─── Source records

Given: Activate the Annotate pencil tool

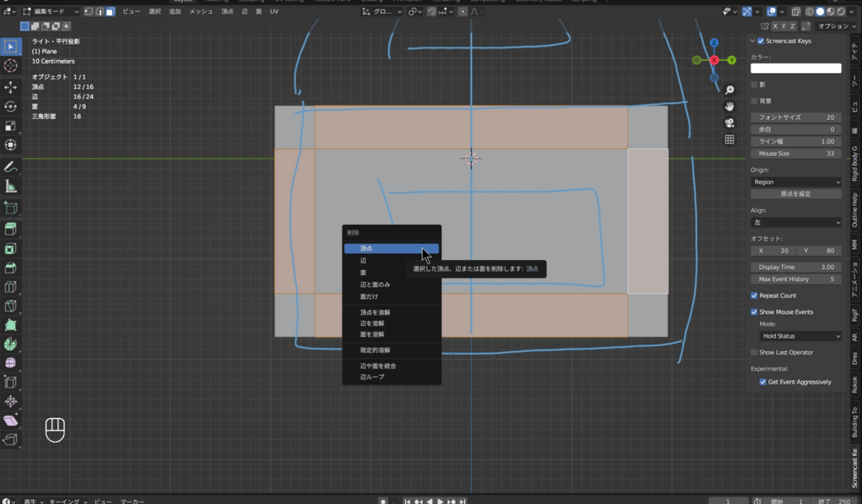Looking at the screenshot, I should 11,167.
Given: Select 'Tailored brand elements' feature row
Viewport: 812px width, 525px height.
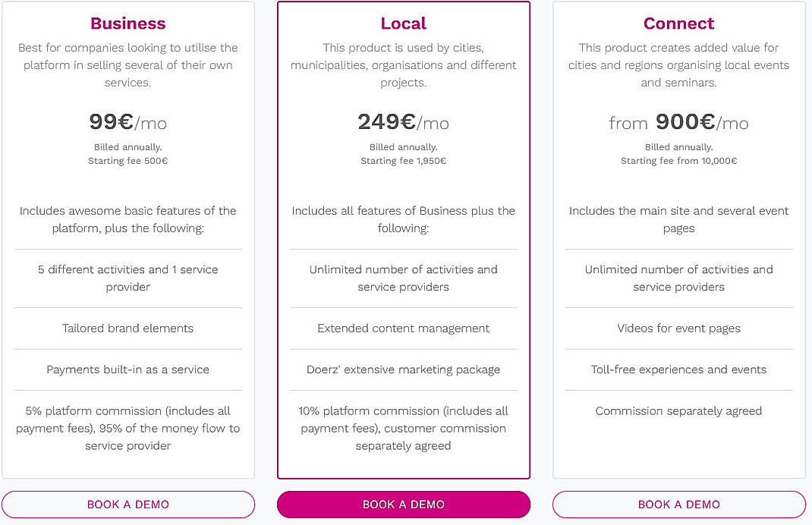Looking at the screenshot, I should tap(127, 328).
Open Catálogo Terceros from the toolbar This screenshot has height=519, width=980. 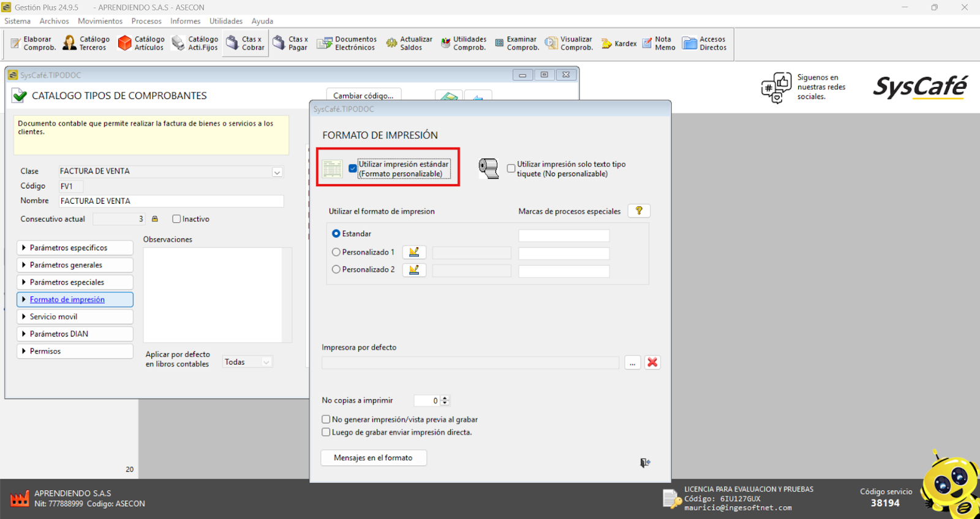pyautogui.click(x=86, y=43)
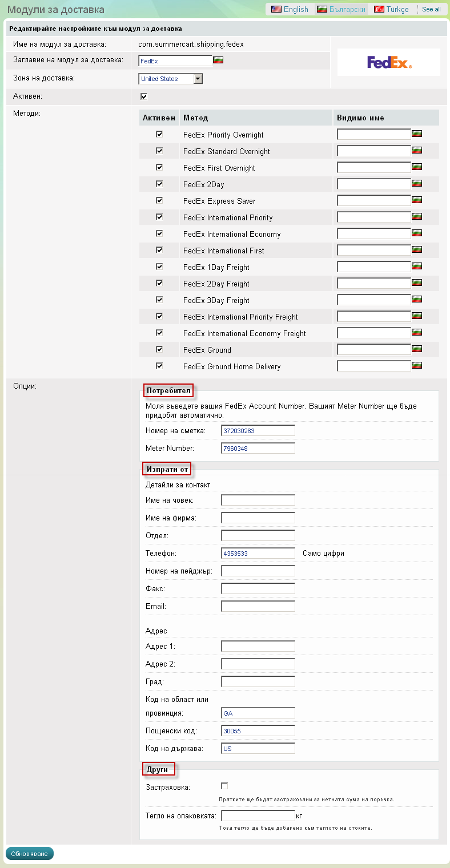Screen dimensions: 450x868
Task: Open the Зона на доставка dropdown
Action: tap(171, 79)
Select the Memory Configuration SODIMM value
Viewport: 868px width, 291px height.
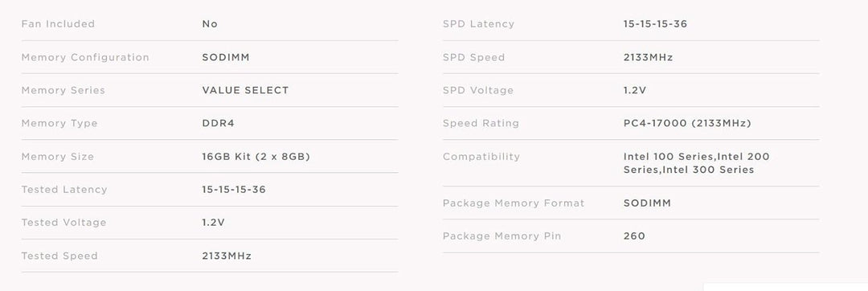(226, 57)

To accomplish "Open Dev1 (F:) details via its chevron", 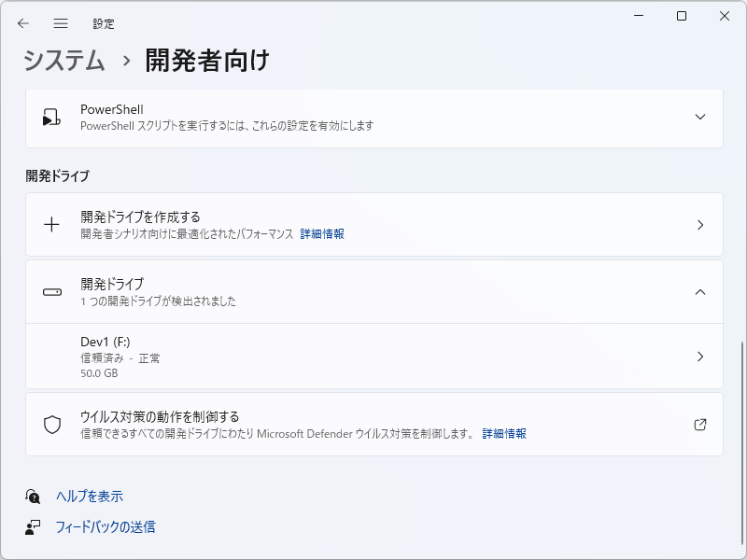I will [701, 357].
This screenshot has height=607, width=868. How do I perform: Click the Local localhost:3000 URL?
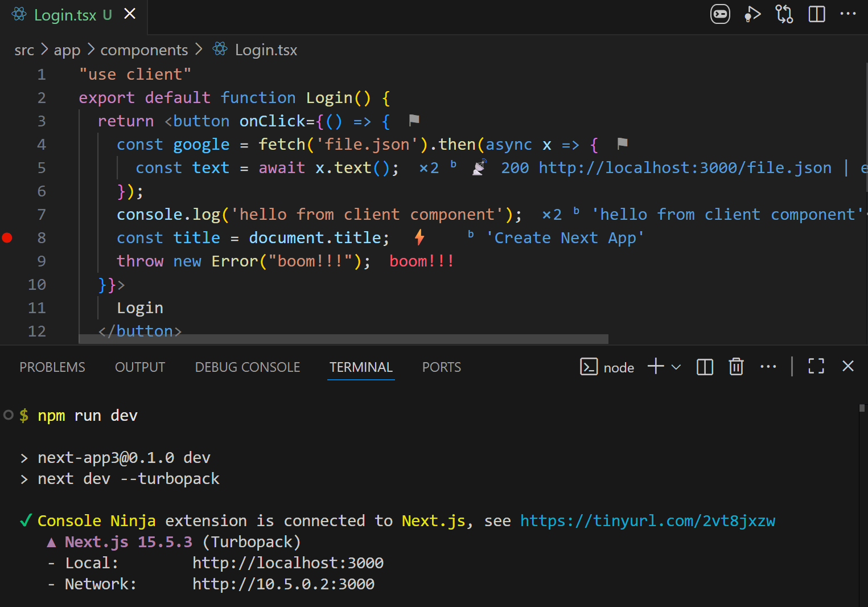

──────

Task item:
Lines containing the word "Select": copy every one of them from the records above.

Output for this task:
Given: Select 'Tailored brand elements' feature row
Select the Memory Configuration SODIMM value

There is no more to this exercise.